Find how many lines in this data contain the string "user". Respond with only that number.

## THE INPUT
####
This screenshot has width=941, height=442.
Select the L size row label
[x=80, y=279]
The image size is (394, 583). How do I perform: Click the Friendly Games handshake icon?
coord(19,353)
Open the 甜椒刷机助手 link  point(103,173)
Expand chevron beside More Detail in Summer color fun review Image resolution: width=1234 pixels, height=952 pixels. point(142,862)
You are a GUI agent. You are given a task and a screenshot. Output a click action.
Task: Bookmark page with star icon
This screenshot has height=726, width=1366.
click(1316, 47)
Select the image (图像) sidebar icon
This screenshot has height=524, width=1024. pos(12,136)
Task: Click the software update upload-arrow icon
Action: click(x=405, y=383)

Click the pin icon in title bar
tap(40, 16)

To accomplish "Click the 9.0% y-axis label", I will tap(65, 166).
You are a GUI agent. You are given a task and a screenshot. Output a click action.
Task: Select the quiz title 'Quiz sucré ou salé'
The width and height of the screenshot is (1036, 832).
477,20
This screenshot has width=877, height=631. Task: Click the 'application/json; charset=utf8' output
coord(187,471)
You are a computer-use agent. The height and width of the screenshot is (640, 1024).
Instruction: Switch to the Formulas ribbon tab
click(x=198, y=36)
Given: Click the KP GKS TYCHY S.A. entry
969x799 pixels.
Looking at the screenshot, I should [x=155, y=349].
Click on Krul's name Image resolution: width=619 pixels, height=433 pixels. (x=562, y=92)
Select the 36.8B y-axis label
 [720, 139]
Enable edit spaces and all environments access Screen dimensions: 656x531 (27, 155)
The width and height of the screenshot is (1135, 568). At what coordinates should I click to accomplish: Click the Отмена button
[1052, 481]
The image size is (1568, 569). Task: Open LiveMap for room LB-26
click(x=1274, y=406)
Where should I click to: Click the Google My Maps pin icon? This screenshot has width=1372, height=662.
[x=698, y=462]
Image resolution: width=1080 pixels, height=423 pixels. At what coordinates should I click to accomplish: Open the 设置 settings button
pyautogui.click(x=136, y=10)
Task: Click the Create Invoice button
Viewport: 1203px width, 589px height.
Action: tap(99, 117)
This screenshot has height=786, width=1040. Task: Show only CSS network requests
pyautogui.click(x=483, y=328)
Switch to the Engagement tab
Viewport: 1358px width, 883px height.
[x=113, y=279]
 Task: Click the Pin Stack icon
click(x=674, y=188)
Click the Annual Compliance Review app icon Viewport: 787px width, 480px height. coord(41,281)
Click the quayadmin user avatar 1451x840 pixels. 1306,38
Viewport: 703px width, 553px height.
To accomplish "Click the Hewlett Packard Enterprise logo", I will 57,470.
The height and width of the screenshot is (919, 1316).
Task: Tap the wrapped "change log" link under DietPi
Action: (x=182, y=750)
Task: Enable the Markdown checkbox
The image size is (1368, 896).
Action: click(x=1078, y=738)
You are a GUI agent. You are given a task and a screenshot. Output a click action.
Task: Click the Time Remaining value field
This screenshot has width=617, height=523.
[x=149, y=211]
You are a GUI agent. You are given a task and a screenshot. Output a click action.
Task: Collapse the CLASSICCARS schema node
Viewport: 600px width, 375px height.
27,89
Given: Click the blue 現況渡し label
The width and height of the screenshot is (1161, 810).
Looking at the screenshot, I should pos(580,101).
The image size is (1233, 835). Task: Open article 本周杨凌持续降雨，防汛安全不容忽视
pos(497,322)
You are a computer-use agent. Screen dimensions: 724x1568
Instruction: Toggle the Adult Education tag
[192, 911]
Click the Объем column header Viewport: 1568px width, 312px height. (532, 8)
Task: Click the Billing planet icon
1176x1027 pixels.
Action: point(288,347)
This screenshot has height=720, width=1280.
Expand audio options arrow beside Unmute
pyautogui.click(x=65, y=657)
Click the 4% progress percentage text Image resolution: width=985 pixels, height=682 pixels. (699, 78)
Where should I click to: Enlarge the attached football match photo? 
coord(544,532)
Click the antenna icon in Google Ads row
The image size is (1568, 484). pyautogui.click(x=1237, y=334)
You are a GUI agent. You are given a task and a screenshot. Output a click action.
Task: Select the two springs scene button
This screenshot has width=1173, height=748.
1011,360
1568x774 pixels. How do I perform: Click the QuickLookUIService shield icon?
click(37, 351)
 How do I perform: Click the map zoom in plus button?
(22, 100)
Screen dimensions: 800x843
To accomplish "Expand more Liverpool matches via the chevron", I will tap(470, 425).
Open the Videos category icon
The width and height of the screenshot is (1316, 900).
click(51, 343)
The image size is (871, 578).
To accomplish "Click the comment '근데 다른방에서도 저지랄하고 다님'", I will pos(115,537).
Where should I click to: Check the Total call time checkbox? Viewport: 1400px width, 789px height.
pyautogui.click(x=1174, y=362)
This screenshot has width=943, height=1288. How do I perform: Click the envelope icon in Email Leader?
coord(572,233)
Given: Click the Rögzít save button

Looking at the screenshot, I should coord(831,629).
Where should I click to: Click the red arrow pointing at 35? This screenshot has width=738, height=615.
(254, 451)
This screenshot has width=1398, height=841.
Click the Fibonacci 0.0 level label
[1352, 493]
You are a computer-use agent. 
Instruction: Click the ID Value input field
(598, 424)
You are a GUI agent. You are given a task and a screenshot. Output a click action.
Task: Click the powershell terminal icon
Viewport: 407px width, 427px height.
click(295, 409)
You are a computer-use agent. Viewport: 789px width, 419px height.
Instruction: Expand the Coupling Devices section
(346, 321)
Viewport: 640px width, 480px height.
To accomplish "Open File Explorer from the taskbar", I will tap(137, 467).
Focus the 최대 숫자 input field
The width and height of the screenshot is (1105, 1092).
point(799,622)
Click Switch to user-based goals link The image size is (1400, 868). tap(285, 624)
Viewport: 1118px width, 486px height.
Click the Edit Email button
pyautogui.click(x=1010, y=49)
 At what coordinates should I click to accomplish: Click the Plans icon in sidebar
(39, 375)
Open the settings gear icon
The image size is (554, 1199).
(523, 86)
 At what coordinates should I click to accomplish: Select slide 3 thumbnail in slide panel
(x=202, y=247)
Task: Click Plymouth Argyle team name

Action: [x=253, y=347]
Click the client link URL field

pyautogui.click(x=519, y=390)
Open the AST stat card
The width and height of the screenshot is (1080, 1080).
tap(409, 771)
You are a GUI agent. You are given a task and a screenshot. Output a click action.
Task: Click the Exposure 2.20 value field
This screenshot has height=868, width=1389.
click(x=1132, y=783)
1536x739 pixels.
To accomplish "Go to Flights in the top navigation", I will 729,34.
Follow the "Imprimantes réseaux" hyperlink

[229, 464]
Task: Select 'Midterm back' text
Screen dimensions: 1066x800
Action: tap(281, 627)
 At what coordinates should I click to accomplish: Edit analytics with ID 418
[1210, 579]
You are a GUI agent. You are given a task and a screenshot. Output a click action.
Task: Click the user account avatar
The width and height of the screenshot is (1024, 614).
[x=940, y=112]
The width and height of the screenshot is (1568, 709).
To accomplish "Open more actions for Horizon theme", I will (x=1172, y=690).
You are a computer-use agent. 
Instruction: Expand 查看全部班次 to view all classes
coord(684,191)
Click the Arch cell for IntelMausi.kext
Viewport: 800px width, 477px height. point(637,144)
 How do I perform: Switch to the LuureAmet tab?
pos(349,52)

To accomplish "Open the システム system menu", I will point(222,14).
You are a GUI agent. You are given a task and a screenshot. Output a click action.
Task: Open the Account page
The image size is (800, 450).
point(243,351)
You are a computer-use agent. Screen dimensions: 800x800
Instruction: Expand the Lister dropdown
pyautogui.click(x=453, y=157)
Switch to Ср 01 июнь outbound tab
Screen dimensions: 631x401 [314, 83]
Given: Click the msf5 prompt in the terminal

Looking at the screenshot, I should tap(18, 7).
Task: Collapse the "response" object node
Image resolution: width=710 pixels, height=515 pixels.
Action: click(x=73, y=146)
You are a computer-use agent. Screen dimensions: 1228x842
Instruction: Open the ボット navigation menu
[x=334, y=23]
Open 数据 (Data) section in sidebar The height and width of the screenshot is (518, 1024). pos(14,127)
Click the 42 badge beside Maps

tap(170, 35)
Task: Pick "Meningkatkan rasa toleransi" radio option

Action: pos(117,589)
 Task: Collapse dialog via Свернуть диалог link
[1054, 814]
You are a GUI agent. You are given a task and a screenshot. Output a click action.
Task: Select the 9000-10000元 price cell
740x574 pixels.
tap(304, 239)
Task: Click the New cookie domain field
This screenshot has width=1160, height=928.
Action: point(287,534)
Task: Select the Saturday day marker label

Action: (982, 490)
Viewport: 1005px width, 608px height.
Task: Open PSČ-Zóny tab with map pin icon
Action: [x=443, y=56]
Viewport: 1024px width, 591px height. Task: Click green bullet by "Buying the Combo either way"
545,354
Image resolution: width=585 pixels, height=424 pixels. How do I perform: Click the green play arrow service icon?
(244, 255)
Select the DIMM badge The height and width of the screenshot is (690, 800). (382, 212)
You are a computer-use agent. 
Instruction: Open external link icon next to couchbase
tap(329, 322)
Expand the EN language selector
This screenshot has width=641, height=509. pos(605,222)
####
## EXERCISE SOLUTION
3